**What the task asks**
Please copy exactly the part of the records below that opens with the line containing "This screenshot has height=845, width=1724." and closes with the line containing "You are a GUI", leaving out any pictures.

==================================================

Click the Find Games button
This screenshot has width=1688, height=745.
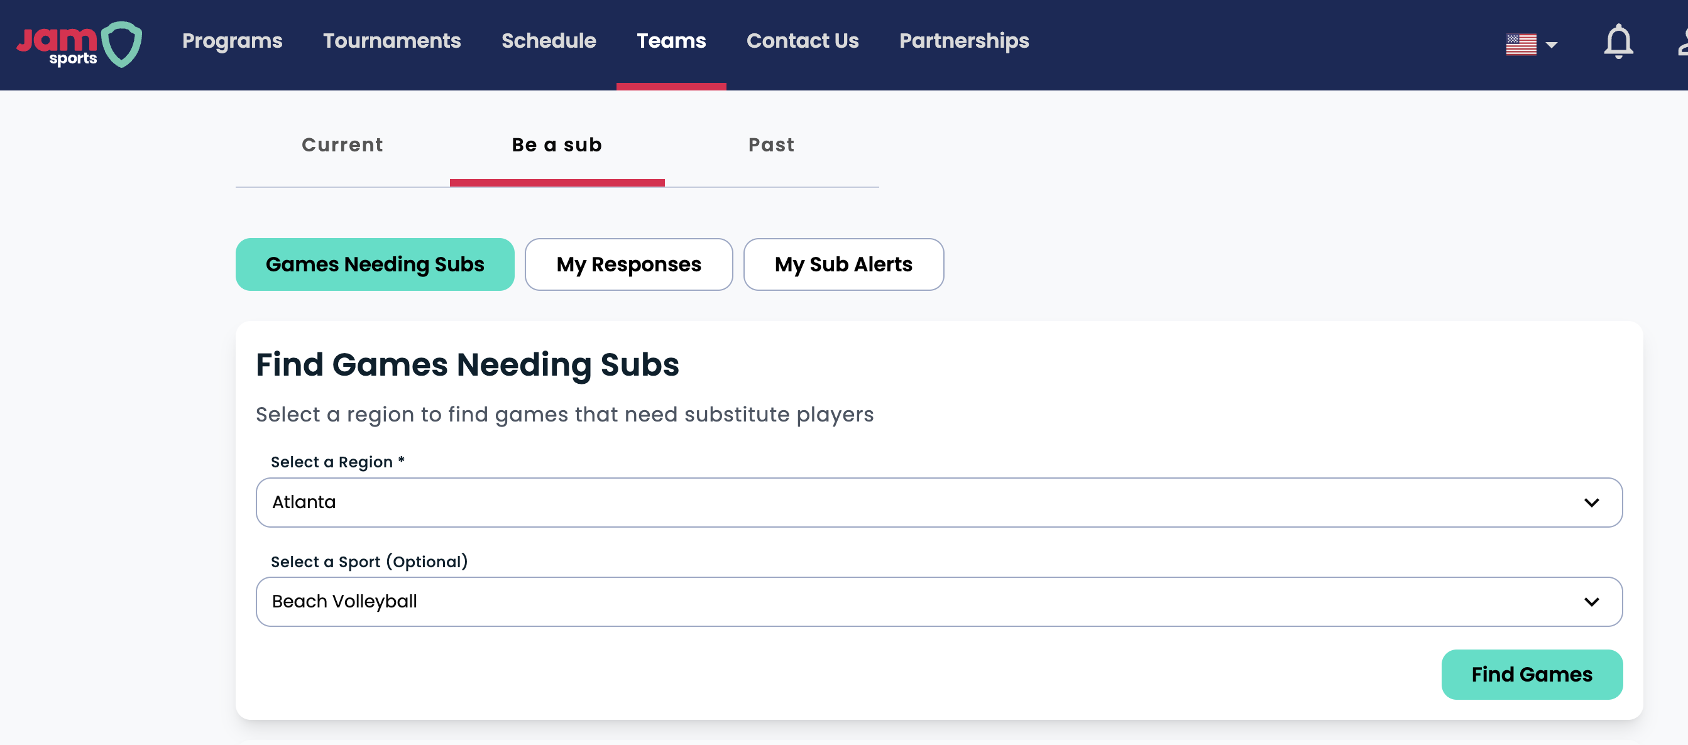[1531, 674]
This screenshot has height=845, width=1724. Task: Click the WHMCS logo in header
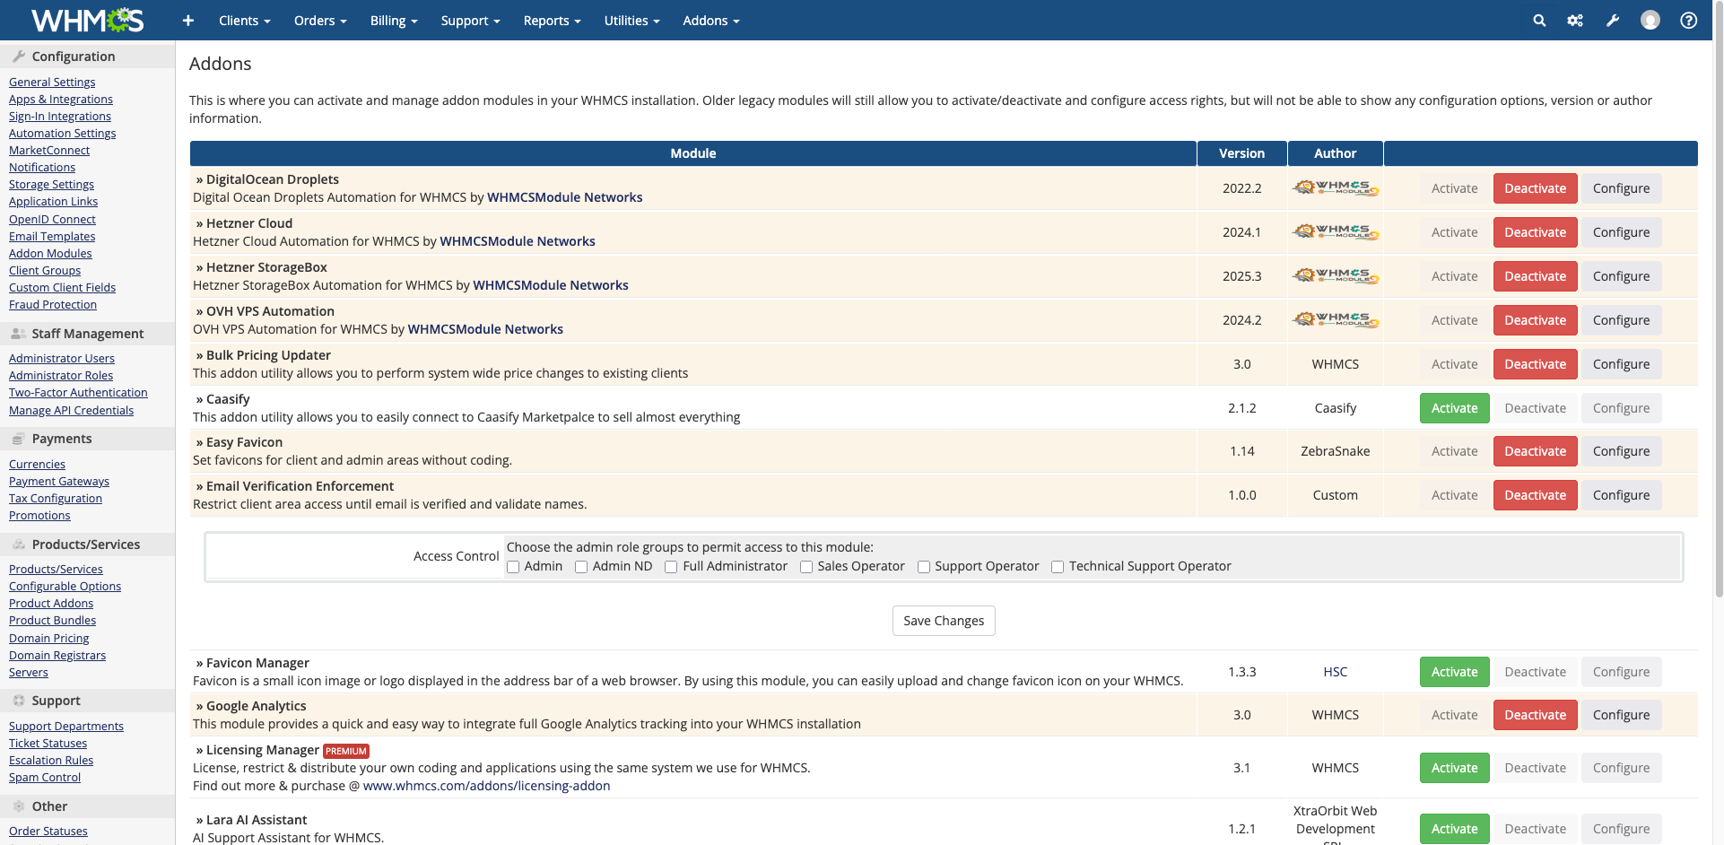click(x=87, y=20)
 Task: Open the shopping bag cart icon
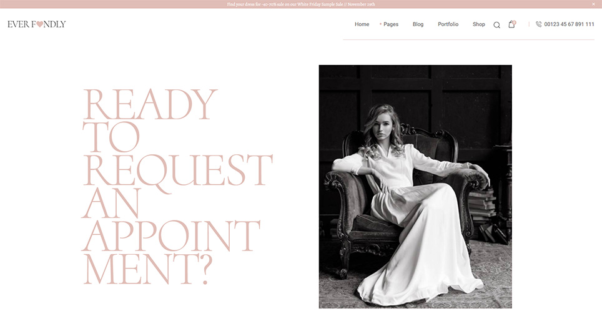point(511,25)
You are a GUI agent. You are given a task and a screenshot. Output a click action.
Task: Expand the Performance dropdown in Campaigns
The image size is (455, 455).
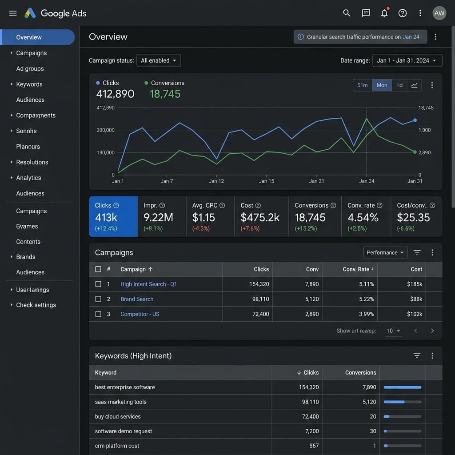coord(385,253)
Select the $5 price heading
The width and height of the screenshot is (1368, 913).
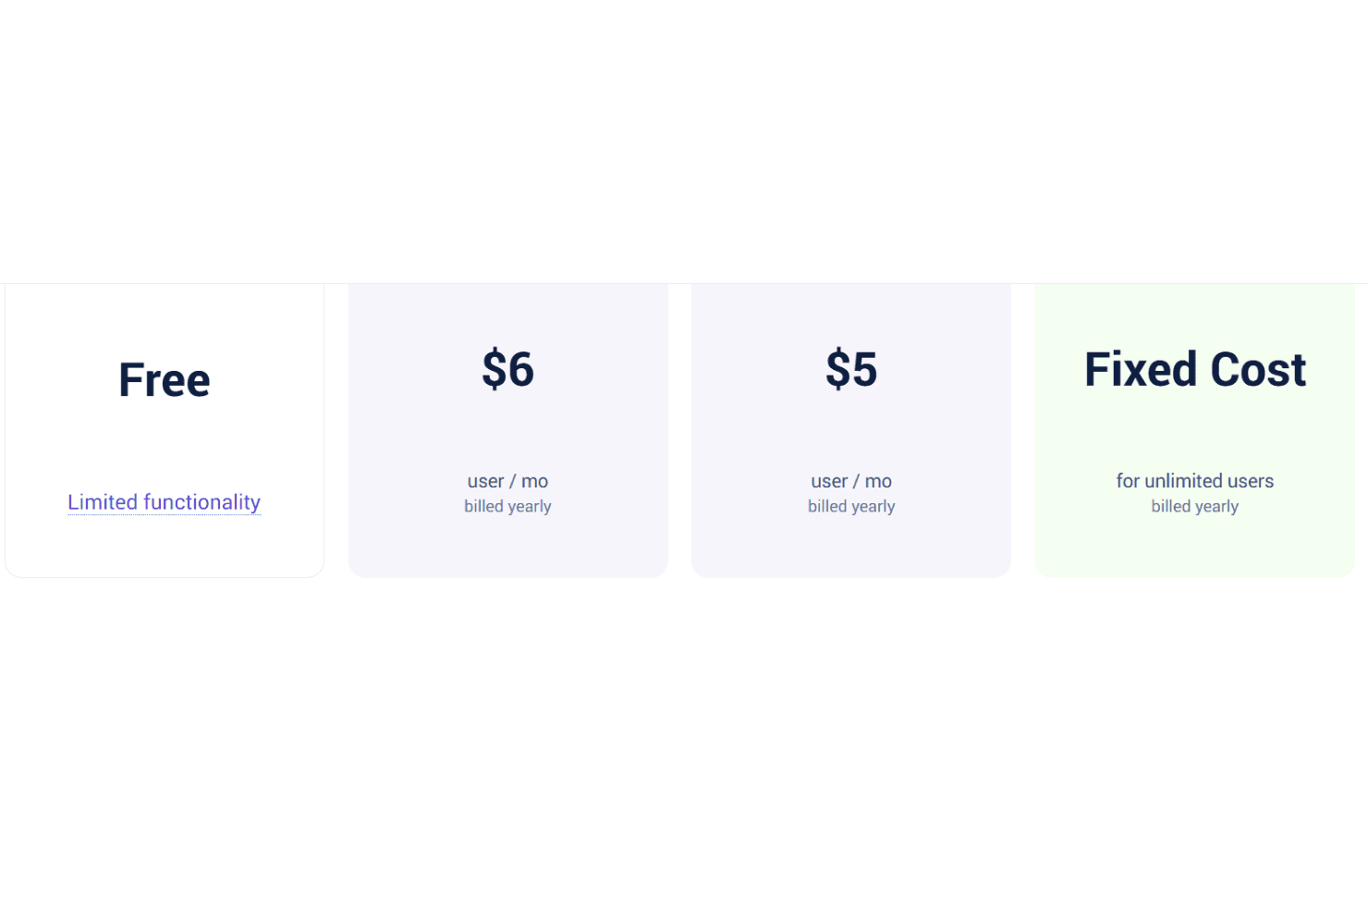(x=851, y=369)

==================================================

**Written answer**
This screenshot has height=845, width=1724. Task: Click the WHMCS logo in header
click(x=87, y=20)
 Task: Open the shopping bag cart icon
point(511,25)
You are a GUI agent. You are given a task and a screenshot. Output a click action.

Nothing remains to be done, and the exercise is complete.